**Exercise aim**
Please reproduce the listing below line for line, with no changes.

## Begin Available records

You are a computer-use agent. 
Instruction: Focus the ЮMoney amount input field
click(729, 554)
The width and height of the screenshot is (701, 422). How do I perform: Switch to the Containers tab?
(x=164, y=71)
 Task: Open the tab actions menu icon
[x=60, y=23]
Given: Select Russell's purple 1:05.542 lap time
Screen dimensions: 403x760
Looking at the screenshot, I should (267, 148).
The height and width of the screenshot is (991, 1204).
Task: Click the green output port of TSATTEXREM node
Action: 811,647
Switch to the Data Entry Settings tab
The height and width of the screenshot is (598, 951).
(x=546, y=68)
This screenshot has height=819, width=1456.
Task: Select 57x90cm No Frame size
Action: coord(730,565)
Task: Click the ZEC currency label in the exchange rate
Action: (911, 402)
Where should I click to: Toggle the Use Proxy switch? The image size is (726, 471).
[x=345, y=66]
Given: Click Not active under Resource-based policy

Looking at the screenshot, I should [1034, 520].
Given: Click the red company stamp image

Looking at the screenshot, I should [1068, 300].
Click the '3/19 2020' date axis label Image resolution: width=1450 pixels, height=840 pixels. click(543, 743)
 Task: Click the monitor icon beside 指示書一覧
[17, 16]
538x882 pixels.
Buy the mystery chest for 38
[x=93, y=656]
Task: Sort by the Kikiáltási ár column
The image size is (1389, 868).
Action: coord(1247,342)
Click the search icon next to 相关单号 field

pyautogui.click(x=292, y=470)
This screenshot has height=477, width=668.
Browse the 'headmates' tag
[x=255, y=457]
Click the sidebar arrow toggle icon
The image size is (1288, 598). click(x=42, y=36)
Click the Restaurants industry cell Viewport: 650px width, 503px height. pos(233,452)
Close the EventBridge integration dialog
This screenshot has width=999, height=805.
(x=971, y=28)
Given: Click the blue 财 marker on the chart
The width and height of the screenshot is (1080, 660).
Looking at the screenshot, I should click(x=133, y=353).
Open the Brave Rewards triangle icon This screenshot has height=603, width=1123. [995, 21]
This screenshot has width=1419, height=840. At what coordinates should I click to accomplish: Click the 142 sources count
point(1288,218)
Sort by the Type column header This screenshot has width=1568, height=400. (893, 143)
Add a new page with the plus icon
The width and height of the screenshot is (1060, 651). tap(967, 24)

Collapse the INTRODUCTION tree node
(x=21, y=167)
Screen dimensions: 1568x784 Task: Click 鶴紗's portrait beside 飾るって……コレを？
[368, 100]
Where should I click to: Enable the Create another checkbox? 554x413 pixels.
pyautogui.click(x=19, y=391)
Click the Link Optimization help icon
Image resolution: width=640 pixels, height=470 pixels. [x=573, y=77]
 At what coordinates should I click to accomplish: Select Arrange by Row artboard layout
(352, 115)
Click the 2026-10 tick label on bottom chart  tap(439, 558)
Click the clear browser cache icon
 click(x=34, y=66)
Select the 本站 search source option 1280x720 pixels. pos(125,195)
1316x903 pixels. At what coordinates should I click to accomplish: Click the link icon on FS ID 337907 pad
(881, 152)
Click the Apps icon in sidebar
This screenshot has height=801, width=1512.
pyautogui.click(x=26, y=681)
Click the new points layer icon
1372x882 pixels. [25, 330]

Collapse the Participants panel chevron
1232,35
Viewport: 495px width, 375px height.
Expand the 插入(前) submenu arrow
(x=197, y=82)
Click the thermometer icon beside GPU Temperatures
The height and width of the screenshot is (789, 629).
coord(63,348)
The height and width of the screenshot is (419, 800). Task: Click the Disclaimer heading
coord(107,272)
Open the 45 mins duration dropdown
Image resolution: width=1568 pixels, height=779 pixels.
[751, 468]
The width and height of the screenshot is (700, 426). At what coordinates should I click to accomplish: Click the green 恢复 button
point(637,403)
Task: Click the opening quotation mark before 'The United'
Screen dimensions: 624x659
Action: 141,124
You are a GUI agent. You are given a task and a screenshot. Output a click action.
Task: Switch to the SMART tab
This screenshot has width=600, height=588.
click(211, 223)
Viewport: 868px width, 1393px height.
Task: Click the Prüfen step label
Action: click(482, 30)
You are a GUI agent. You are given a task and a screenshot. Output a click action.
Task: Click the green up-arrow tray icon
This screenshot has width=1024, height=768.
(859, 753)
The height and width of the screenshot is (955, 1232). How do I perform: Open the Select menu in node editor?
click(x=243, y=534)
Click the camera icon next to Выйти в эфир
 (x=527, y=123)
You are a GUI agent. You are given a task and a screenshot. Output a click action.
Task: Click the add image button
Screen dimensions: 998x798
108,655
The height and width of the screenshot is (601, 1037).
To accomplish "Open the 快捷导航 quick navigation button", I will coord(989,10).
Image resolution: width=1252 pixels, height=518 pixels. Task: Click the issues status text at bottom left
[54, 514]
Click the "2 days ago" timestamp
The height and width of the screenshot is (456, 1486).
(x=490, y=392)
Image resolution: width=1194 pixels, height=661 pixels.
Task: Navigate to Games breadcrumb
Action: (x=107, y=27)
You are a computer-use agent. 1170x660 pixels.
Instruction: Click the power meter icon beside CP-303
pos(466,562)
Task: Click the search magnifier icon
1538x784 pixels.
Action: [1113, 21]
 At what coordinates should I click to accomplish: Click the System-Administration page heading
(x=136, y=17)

## End Available records

**Full solution**
You are a computer-use agent. 
Instruction: Focus the ЮMoney amount input field
click(729, 554)
The width and height of the screenshot is (701, 422). How do I perform: Switch to the Containers tab?
(x=164, y=71)
 Task: Open the tab actions menu icon
[x=60, y=23]
Given: Select Russell's purple 1:05.542 lap time
Screen dimensions: 403x760
Looking at the screenshot, I should (267, 148).
The height and width of the screenshot is (991, 1204).
Task: Click the green output port of TSATTEXREM node
Action: 811,647
Switch to the Data Entry Settings tab
The height and width of the screenshot is (598, 951).
(x=546, y=68)
This screenshot has height=819, width=1456.
Task: Select 57x90cm No Frame size
Action: coord(730,565)
Task: Click the ZEC currency label in the exchange rate
Action: (911, 402)
Where should I click to: Toggle the Use Proxy switch? The image size is (726, 471).
[x=345, y=66]
Given: Click Not active under Resource-based policy

Looking at the screenshot, I should [1034, 520].
Given: Click the red company stamp image

Looking at the screenshot, I should [1068, 300].
Click the '3/19 2020' date axis label Image resolution: width=1450 pixels, height=840 pixels. click(543, 743)
 Task: Click the monitor icon beside 指示書一覧
[17, 16]
538x882 pixels.
Buy the mystery chest for 38
[x=93, y=656]
Task: Sort by the Kikiáltási ár column
The image size is (1389, 868).
Action: coord(1247,342)
Click the search icon next to 相关单号 field

pyautogui.click(x=292, y=470)
This screenshot has height=477, width=668.
Browse the 'headmates' tag
[x=255, y=457]
Click the sidebar arrow toggle icon
The image size is (1288, 598). click(x=42, y=36)
Click the Restaurants industry cell Viewport: 650px width, 503px height. pos(233,452)
Close the EventBridge integration dialog
This screenshot has width=999, height=805.
(x=971, y=28)
Given: Click the blue 财 marker on the chart
The width and height of the screenshot is (1080, 660).
Looking at the screenshot, I should click(x=133, y=353).
Open the Brave Rewards triangle icon This screenshot has height=603, width=1123. [995, 21]
This screenshot has width=1419, height=840. At what coordinates should I click to accomplish: Click the 142 sources count
point(1288,218)
Sort by the Type column header This screenshot has width=1568, height=400. (893, 143)
Add a new page with the plus icon
The width and height of the screenshot is (1060, 651). tap(967, 24)

Collapse the INTRODUCTION tree node
(x=21, y=167)
Screen dimensions: 1568x784 Task: Click 鶴紗's portrait beside 飾るって……コレを？
[368, 100]
Where should I click to: Enable the Create another checkbox? 554x413 pixels.
pyautogui.click(x=19, y=391)
Click the Link Optimization help icon
Image resolution: width=640 pixels, height=470 pixels. [x=573, y=77]
 At what coordinates should I click to accomplish: Select Arrange by Row artboard layout
(352, 115)
Click the 2026-10 tick label on bottom chart  tap(439, 558)
Click the clear browser cache icon
 click(x=34, y=66)
Select the 本站 search source option 1280x720 pixels. pos(125,195)
1316x903 pixels. At what coordinates should I click to accomplish: Click the link icon on FS ID 337907 pad
(881, 152)
Click the Apps icon in sidebar
This screenshot has height=801, width=1512.
pyautogui.click(x=26, y=681)
Click the new points layer icon
1372x882 pixels. [25, 330]

Collapse the Participants panel chevron
1232,35
Viewport: 495px width, 375px height.
Expand the 插入(前) submenu arrow
(x=197, y=82)
Click the thermometer icon beside GPU Temperatures
The height and width of the screenshot is (789, 629).
coord(63,348)
The height and width of the screenshot is (419, 800). Task: Click the Disclaimer heading
coord(107,272)
Open the 45 mins duration dropdown
Image resolution: width=1568 pixels, height=779 pixels.
[751, 468]
The width and height of the screenshot is (700, 426). At what coordinates should I click to accomplish: Click the green 恢复 button
point(637,403)
Task: Click the opening quotation mark before 'The United'
Screen dimensions: 624x659
Action: 141,124
You are a GUI agent. You are given a task and a screenshot. Output a click action.
Task: Switch to the SMART tab
This screenshot has width=600, height=588.
click(211, 223)
Viewport: 868px width, 1393px height.
Task: Click the Prüfen step label
Action: click(482, 30)
You are a GUI agent. You are given a task and a screenshot. Output a click action.
Task: Click the green up-arrow tray icon
This screenshot has width=1024, height=768.
(859, 753)
The height and width of the screenshot is (955, 1232). How do I perform: Open the Select menu in node editor?
click(x=243, y=534)
Click the camera icon next to Выйти в эфир
 (x=527, y=123)
You are a GUI agent. You are given a task and a screenshot. Output a click action.
Task: Click the add image button
Screen dimensions: 998x798
108,655
The height and width of the screenshot is (601, 1037).
To accomplish "Open the 快捷导航 quick navigation button", I will coord(989,10).
Image resolution: width=1252 pixels, height=518 pixels. Task: Click the issues status text at bottom left
[54, 514]
Click the "2 days ago" timestamp
The height and width of the screenshot is (456, 1486).
(x=490, y=392)
Image resolution: width=1194 pixels, height=661 pixels.
Task: Navigate to Games breadcrumb
Action: (x=107, y=27)
You are a computer-use agent. 1170x660 pixels.
Instruction: Click the power meter icon beside CP-303
pos(466,562)
Task: Click the search magnifier icon
1538x784 pixels.
Action: [1113, 21]
 At what coordinates should I click to accomplish: Click the System-Administration page heading
(x=136, y=17)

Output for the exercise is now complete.